▶ STATED PROBLEM A
In the rows below, offset the coordinates by adding 92 to every number. Write out again, in full, only the rows between the one holding "P Laborie (216, 627)" and the one holding "AI Communications (33, 443)", inclusive.

▶ EXCERPT TO READ

# Airliner safety demo



## PetalumaLoco (Oct 5, 2010)

Preflight briefing on Cebu Pacific Airlines.

youtube video


----------



## Devil's Advocate (Oct 5, 2010)

Can you imagine Amtrak employees trying to put on a show like that?! Breaking legs (and hips) as they go. At first glance it seems to be a joke of an airline but apparently Cebu Pacific has an on-time performance that Amtrak would kill for. Then again, it's not like Amtrak would ever be competing with an airline that has zero flights to (let alone _in_) the US. Personally I wish they would just stop with the pre-flight safety briefings. Most people don't pay any attention and those that actually care have already long since heard it a million times over. Just shut up and get the plane in the air. :angry2:


----------



## amtrakwolverine (Oct 5, 2010)

daxomni said:


> Can you imagine Amtrak employees trying to put on a show like that?! Breaking legs (and hips) as they go. At first glance it seems to be a joke of an airline but apparently Cebu Pacific has an on-time performance that Amtrak would kill for. Then again, it's not like Amtrak would ever be competing with an airline that has zero flights to (let alone _in_) the US. Personally I wish they would just stop with the pre-flight safety briefings. Most people don't pay any attention and those that actually care have already long since heard it a million times over. Just shut up and get the plane in the air. :angry2:


Just have a fold out pamphlet like Amtrak does for the safety stuff.

▶ EXERCISE INPUT
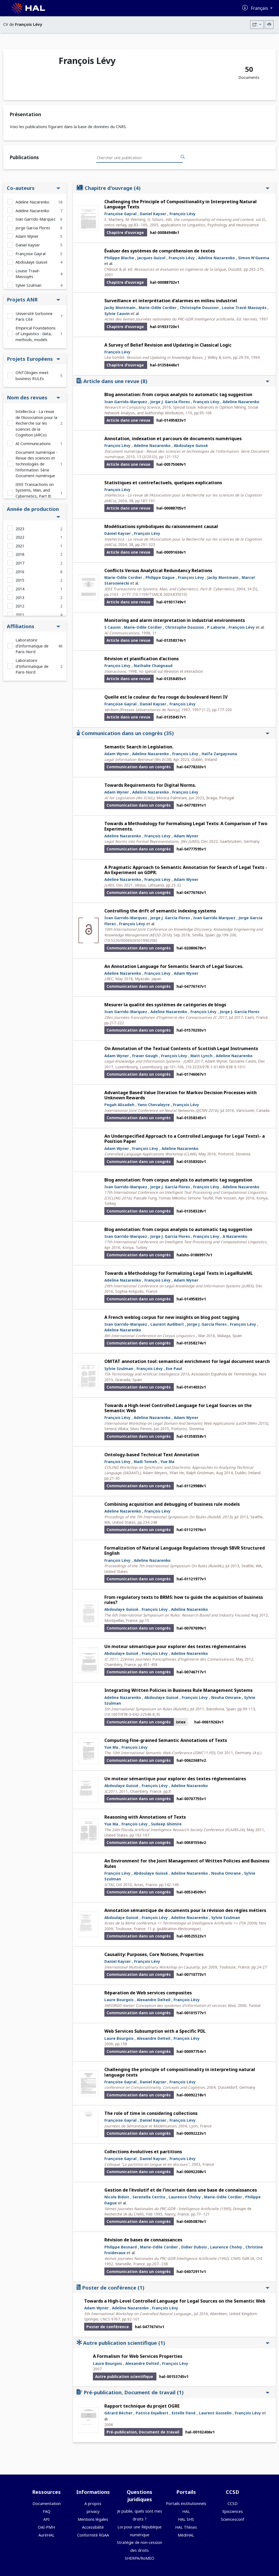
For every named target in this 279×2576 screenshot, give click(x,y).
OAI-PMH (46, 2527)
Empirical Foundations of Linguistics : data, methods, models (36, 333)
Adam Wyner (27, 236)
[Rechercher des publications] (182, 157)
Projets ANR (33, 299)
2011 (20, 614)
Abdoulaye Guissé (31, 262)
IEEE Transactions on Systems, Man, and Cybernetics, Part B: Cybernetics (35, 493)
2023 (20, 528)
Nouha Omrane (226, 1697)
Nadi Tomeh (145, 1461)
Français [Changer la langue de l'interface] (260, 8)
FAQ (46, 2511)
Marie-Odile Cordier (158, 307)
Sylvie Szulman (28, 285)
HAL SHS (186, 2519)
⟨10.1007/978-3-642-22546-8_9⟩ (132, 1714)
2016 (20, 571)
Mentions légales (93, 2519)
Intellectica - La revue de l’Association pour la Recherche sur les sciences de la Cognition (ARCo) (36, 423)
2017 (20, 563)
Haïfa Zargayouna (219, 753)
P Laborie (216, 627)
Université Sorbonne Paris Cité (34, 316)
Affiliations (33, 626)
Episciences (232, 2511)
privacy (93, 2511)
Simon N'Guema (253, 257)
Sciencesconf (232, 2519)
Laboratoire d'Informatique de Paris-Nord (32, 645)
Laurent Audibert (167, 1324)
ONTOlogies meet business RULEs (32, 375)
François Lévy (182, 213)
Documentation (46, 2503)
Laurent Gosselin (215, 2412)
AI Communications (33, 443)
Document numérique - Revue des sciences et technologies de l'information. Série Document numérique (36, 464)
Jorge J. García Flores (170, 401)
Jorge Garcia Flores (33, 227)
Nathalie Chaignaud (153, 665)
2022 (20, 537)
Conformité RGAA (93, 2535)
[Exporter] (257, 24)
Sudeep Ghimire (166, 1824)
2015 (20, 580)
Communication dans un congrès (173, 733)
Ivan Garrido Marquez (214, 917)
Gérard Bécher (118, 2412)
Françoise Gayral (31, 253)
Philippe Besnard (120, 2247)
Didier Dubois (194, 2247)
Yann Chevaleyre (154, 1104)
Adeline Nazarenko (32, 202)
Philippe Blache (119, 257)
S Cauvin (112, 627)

▶ STATED PROBLEM B
Reproduce the passage of the airliner safety demo thread above between "## Devil's Advocate" and "amtrakwolverine (Oct 5, 2010)", inclusive.

▶ ANSWER A
P Laborie (308, 719)
Université Sorbonne Paris Cité (126, 408)
Affiliations (125, 718)
Episciences (324, 2603)
privacy (185, 2603)
Simon N'Guema (345, 349)
Sciencesconf (324, 2611)
Laboratoire d'Informatique de Paris-Nord (124, 737)
Laurent Audibert (259, 1416)
ONTOlogies meet business RULEs (124, 467)
François Lévy (274, 305)
Documentation (138, 2595)
Laurent Gosselin (307, 2504)
AI Communications (125, 535)

▶ ANSWER B
## Devil's Advocate (Oct 5, 2010)

Can you imagine Amtrak employees trying to put on a show like that?! Breaking legs (and hips) as they go. At first glance it seems to be a joke of an airline but apparently Cebu Pacific has an on-time performance that Amtrak would kill for. Then again, it's not like Amtrak would ever be competing with an airline that has zero flights to (let alone _in_) the US. Personally I wish they would just stop with the pre-flight safety briefings. Most people don't pay any attention and those that actually care have already long since heard it a million times over. Just shut up and get the plane in the air. :angry2:


----------



## amtrakwolverine (Oct 5, 2010)